Di Bawah Langit Dukuh Sebatang

Siang itu turun hujan, di sebuah rumah yang berjarak dari jalan aspal, jauh dari jalan raya, juga tidak terpetakan dari pusat kota, saya duduk menonton tiga anak bermain lempar bola di teras. Pagi hari, penderes nira naik ke pucuk pohon kelapa, lalu turun memikul sajeng (air nira) dalam tabung-tabung kayu yang dipikul di pundak, melintasi jalanan berbukit terjal yang menukik dan berbelok tajam. Oleh mereka, sajeng ini disetor ke pengolah nira untuk dimasak dan diproduksi jadi gula merah.

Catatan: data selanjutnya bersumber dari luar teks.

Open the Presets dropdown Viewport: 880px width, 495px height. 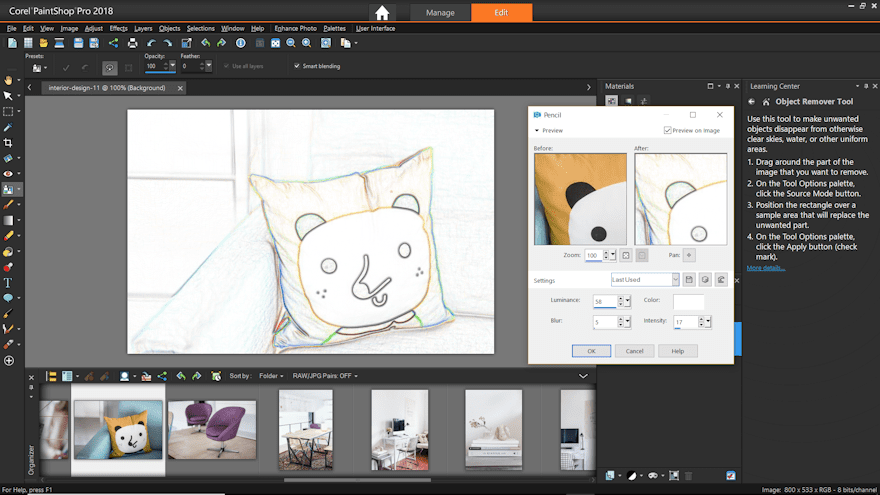(44, 67)
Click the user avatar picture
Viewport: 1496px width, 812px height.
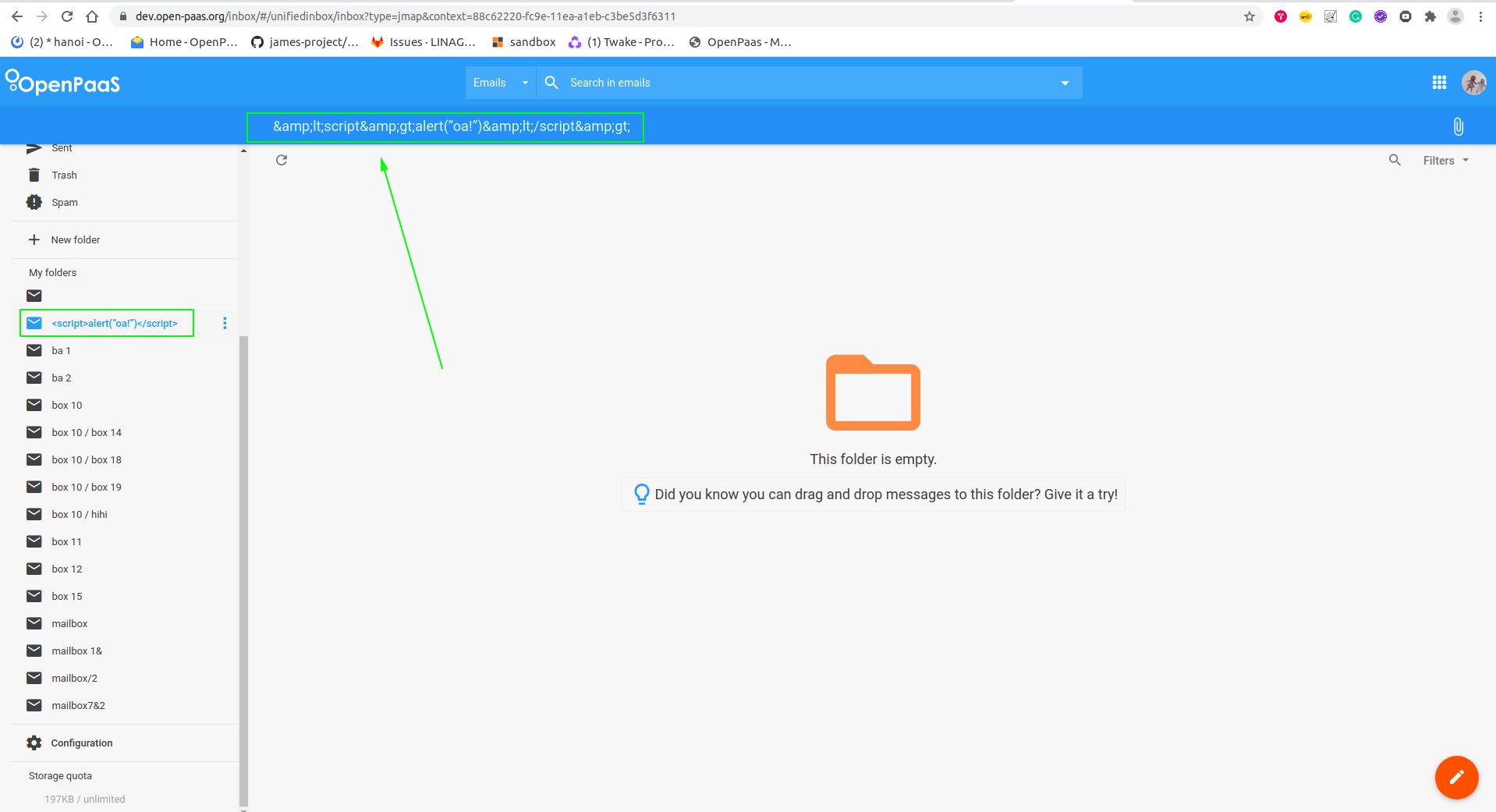pos(1473,82)
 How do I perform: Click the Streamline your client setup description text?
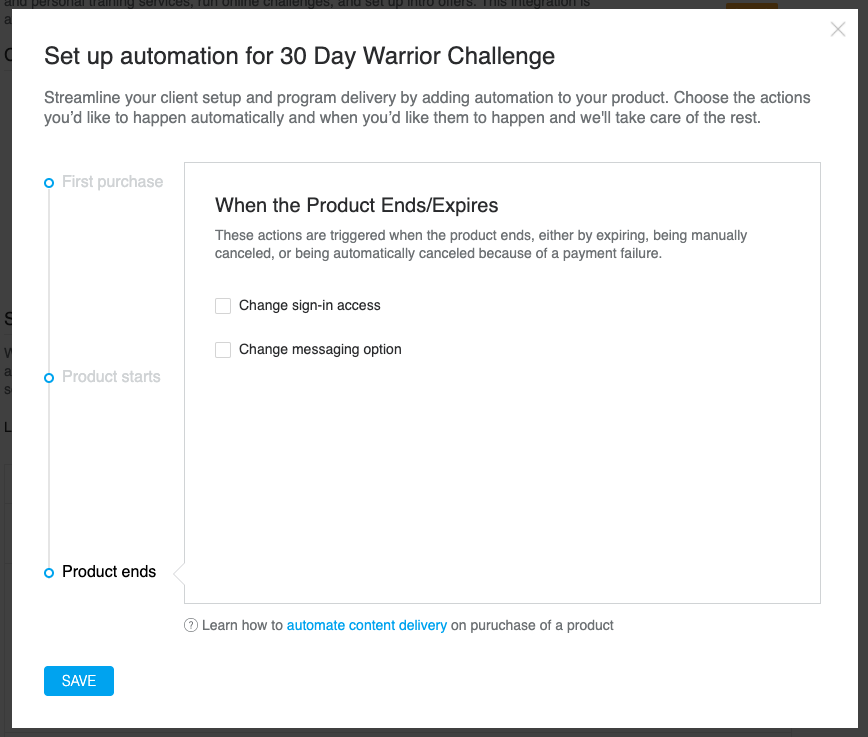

Di rumah yang sedang saya ceritakan ini, hidup sepasang nenek dan kakek yang setiap hari mencetak gula merah. Saya bersama teman saya, Rizka, adalah pendatang yang mampir berteduh di rumah ini. Rizka lanjut membantu nenek yang dipanggil Si Mbah di dapur mengirisi tomat dan brambang untuk makan siang, bergantian dengan saya yang perlahan menjauh mencari ruang untuk memperhatikan. Cucu dari Si Mbah tadi, salah satunya adalah anak yang sedang saya perhatikan dari jauh. Ia memisahkan diri dari kedua temannya yang lain, duduk di sudut yang bersisian dengan saya.

“Kamu suka hujan?” Saya memeluk lutut sambil duduk merapat ke arahnya, mempersingkat jarak.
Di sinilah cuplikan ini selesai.